Exercise aim:
Provide again, from the entries below, every line from the one containing "Open the Создать new item menu" through the one containing "Screen dimensions: 812x797", exactly as written, and no other line.

Raw data:
_ _ _ _
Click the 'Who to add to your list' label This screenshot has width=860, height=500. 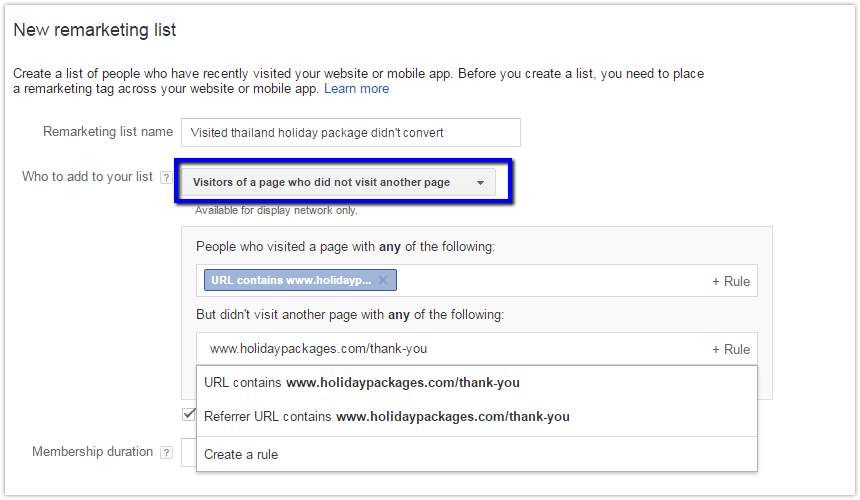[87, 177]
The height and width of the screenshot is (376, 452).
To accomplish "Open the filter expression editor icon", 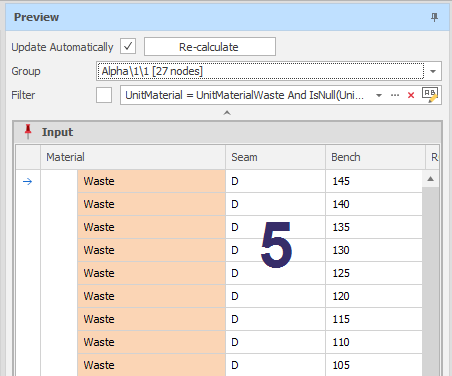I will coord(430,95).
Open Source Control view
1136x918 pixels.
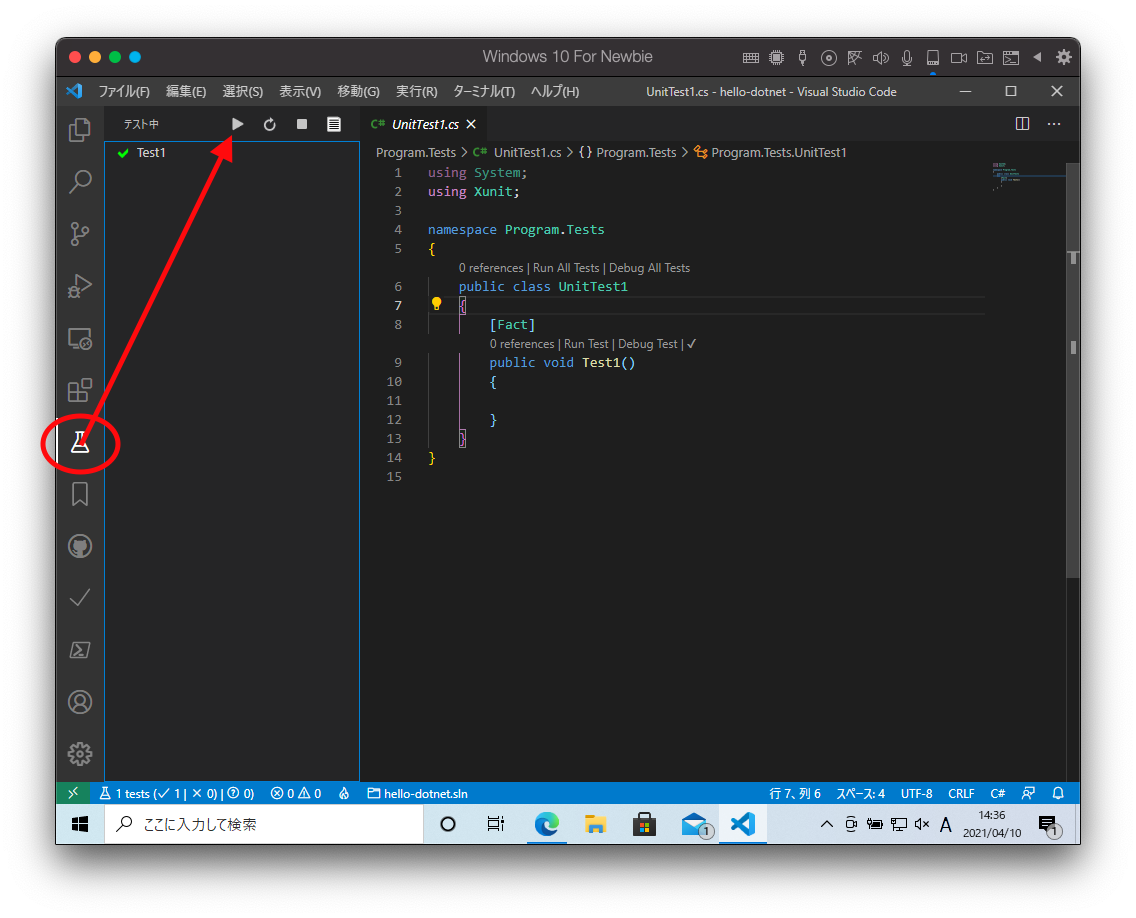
_ _ _ _
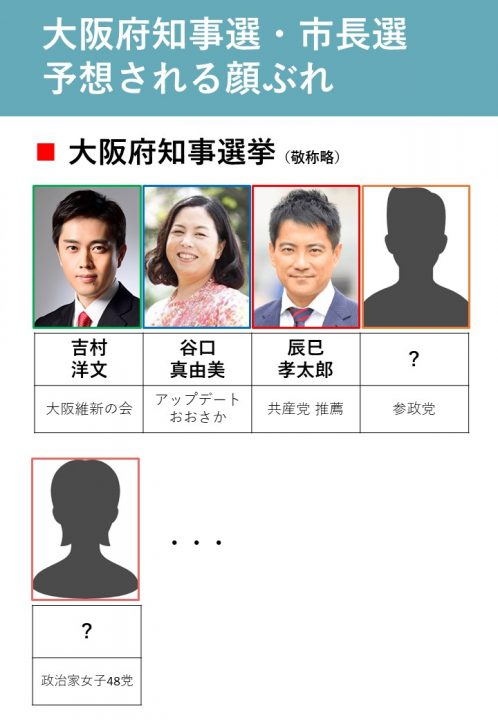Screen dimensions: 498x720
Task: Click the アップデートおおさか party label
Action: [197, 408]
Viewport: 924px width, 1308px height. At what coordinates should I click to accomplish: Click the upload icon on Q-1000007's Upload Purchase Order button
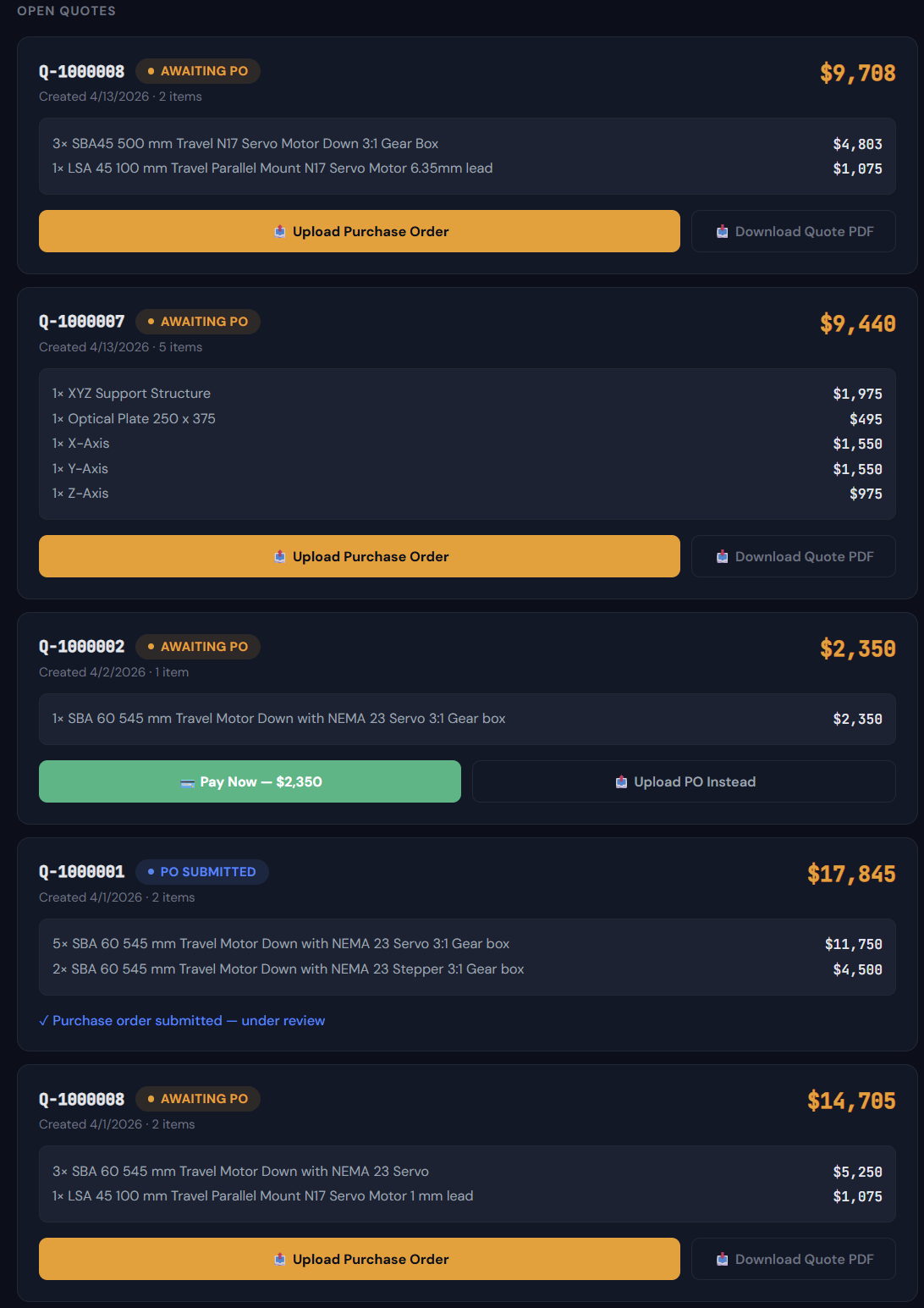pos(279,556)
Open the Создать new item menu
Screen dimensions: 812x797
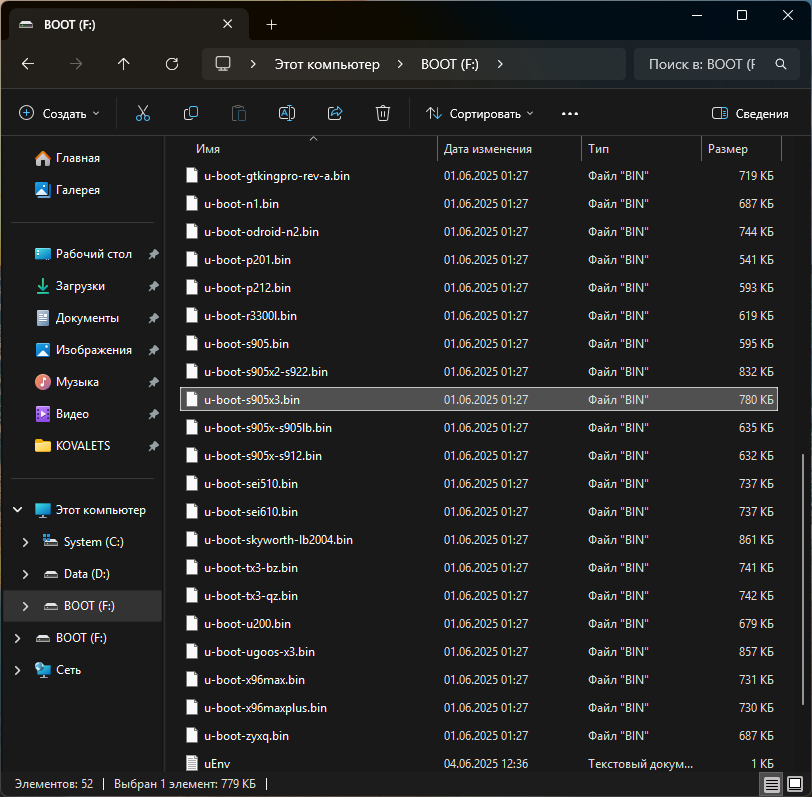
_ _ _ _
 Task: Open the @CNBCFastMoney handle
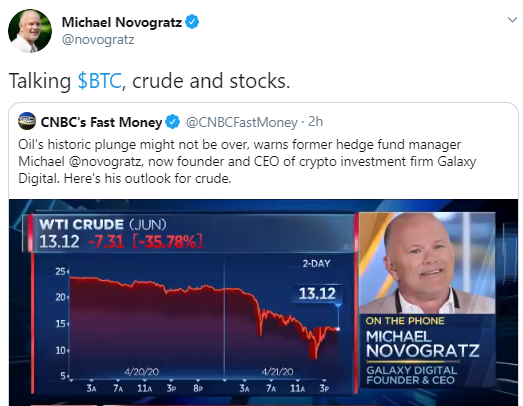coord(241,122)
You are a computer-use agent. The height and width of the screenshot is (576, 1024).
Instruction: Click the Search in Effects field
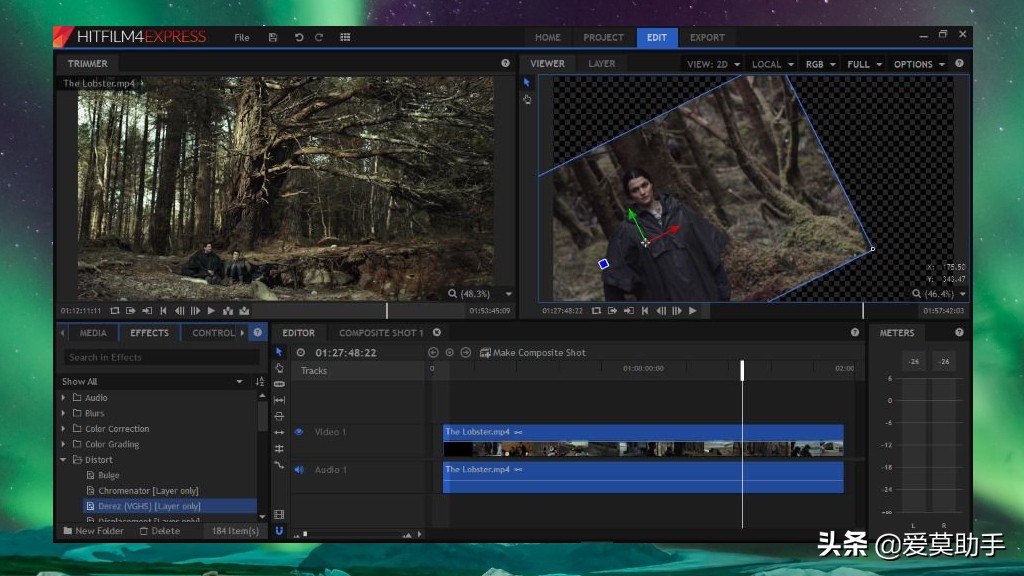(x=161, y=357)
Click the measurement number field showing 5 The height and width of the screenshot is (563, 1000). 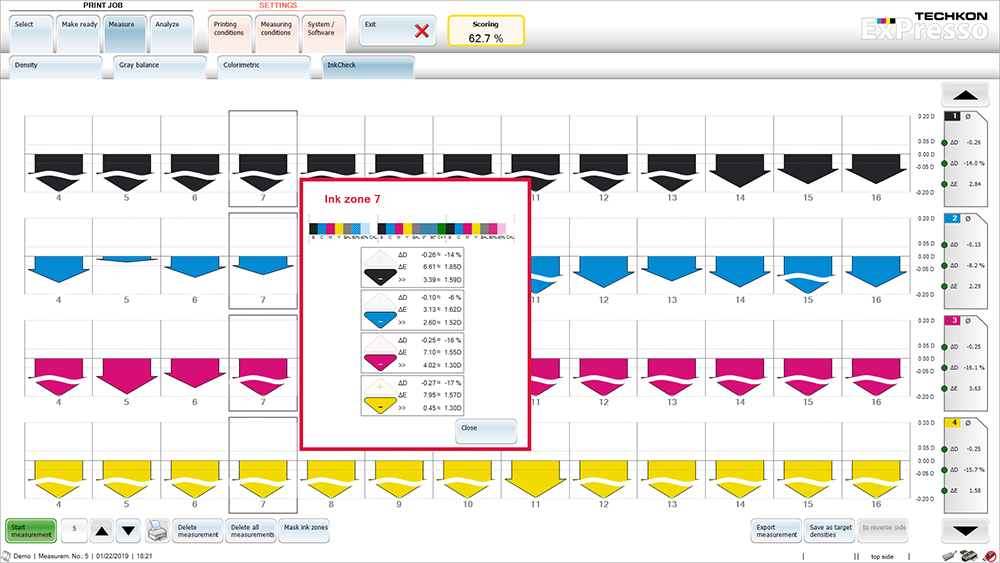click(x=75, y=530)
_ _ _ _
Finished task:
Open the Создать new item menu
Screen dimensions: 812x797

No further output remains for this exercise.